#### [WORK TO DO]
Continue the forum thread about losing a job, starting right after its last line.

#### [EXTRACT]

::::

Sorry for this scrambled "woe is me speech"


----------



## DaveDragon (Dec 1, 2008)

WOW!! That sucks!! How long have you been there? That sucks they don't pay unused vacation.

My company is sending everything they can to China as fast as they can. I've heard rumors of cutting 100 of the 600 people next year. I expect to be unemployed soon.

That sure is bad timimg. I hope you find something soon.


----------



## Gx3 (Dec 1, 2008)

I'm really sorry to hear that. I haven't been put in as bad of a situation because I am still a student, but I am graduating in the next few months and I have been trying to squeeze into a job and man let me tell you it is extremely hard. I'm an agriculture engineer so hopefully I can get employed by a renewable energy company (one of the few industries currently growing in todays economic state).


----------



## ashesc212 (Dec 2, 2008)

I had worked there about 1 year...they cut me out right before bonuses and raises, and gave my salary to my bosses as bonuses instead, I'm presuming lol.

I kind of feel like a loser now that I have to go on unemployment until I find a job. I've been working since I was 13 so this is new to me. I have never been fired or laid off. It's rough...I'm very "lost" feeling this morning. It's 8 a.m., normally I'd be at work for a half hour by now. I feel like I have to start researching market news and stuff like how I normally do at this time, and drinking my cup of coffee. 

I actually really liked my job aside from the hours and I really 
miss it already. It was the first job that I liked. 

Although I'm sure that being an vet specializing in exotics would be even more fun *sigh* ... 

On positive note, I FEEL REFRESHED sleeping until 7:30!!!! I used to wake up at 4:30 a.m.

Gx3, I hear you on that front. I started looking about 4 months before I graduated. I had applied to 150 places and didn't find anything til the first week of January. There is so much competition among new graduates because this just aren't enough jobs to absorb them all. Good luck on the agricultural engineering front however. It sounds like it would present more opportunities than finance, banking, automotive, etc.


----------



## DaveDragon (Dec 2, 2008)

ashesc212 said:


> On positive note, I FEEL REFRESHED sleeping until 7:30!!!! I used to wake up at 4:30 a.m.

::::

#### [STORED DATA]
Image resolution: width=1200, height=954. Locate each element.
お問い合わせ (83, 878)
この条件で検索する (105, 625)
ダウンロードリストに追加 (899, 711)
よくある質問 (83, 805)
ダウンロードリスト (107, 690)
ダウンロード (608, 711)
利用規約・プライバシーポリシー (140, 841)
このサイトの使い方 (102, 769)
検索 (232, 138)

::::

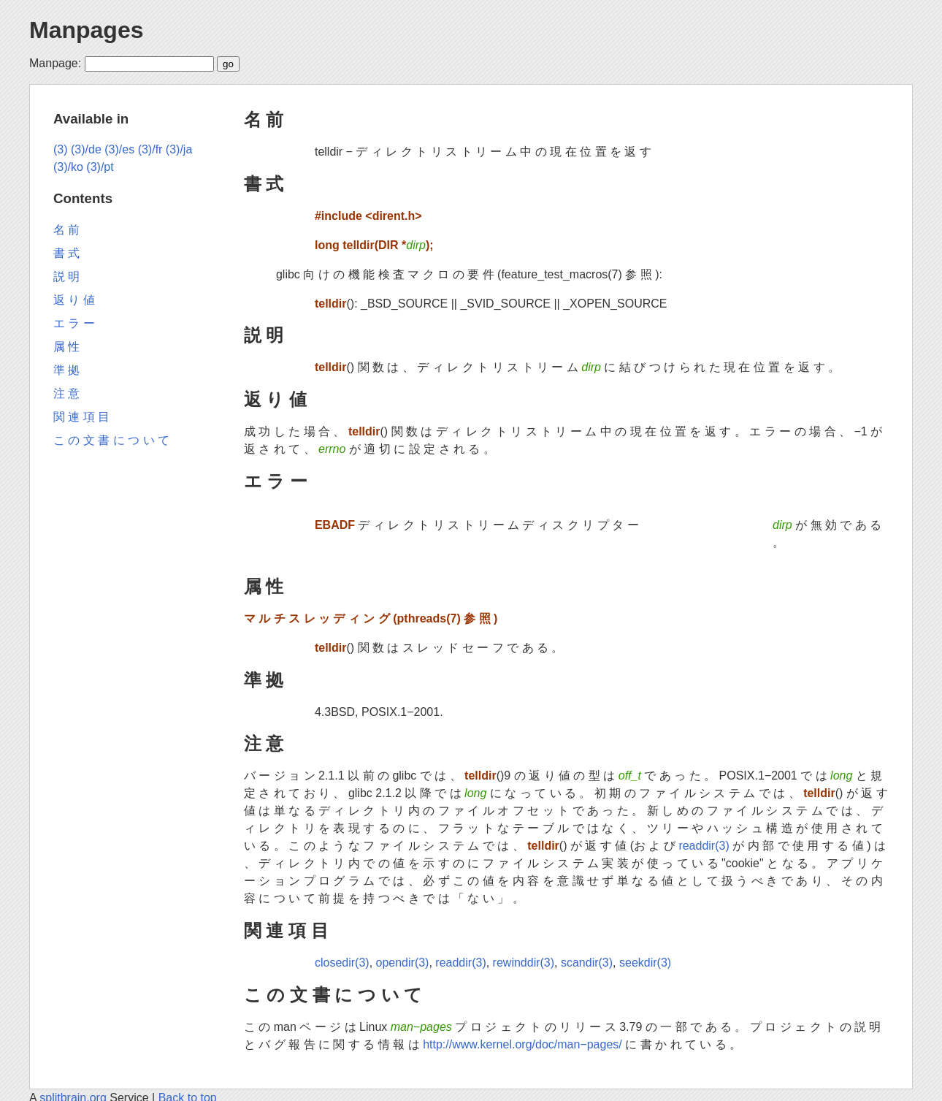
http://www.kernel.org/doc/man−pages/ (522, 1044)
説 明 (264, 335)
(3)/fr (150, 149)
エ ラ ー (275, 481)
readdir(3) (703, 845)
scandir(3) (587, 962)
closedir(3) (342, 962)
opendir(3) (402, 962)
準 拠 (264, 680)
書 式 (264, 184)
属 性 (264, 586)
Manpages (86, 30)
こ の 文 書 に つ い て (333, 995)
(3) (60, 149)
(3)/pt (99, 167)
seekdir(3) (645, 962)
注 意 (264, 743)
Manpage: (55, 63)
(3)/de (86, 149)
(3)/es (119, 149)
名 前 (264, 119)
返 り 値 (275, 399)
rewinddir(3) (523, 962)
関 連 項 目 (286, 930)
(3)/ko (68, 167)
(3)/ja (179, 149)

::::

#### [RESPONSE BELOW]
WOW!! 7:30am sounds great!! My alarm goes off at 4:30am also. I've been up until 12:30am the last 2 nights. Last night we were working on our 11 year old son's major project that was due today.


----------



## ashesc212 (Dec 2, 2008)

DaveDragon said:


> ashesc212 said:
> 
> 
> > On positive note, I FEEL REFRESHED sleeping until 7:30!!!! I used to wake up at 4:30 a.m.
> ...



Anything interesting?

NOOOOOOOOOOOO The economic downturn not only took me down - it wiped out my cricket supplier (Crazy Carl's Crickets)! No one is buying crickets for their animals!?!!?!?!?! what are they feeding them then!?!


----------



## DaveDragon (Dec 2, 2008)

ashesc212 said:


> DaveDragon said:
> 
> 
> > ashesc212 said:
> ...


We had to build a school in Zimbabwe. 2 buildings, 1 with 2 floors (with the levels separate) and windows & door openings. He wanted to make furniture but we just didn't have time. Not very interesting. Everything was glued with 5 minute epoxy. amazing stuff.

I've been buying from Komodo Reptiles (NY somewhere, but shipped from down south). 1000 for less that $20 shipped. We usually buy from them at the show too. Our friend (who got us the space at the show) says she gets crickets for $10 shipped, but she hasn't given me the link yet.


----------



## jor71 (Dec 2, 2008)

wow, I am sorry about you losing your job. I feel that I am skating on thin ice here at my job. I have been with them for a little 3 years, started small and we grew and now we are small again. I work for a Mortgage company and run the IT department. It is scary out there and do not know what I will do if we shut our doors here.

I wish you and all luck and hope you find work soon.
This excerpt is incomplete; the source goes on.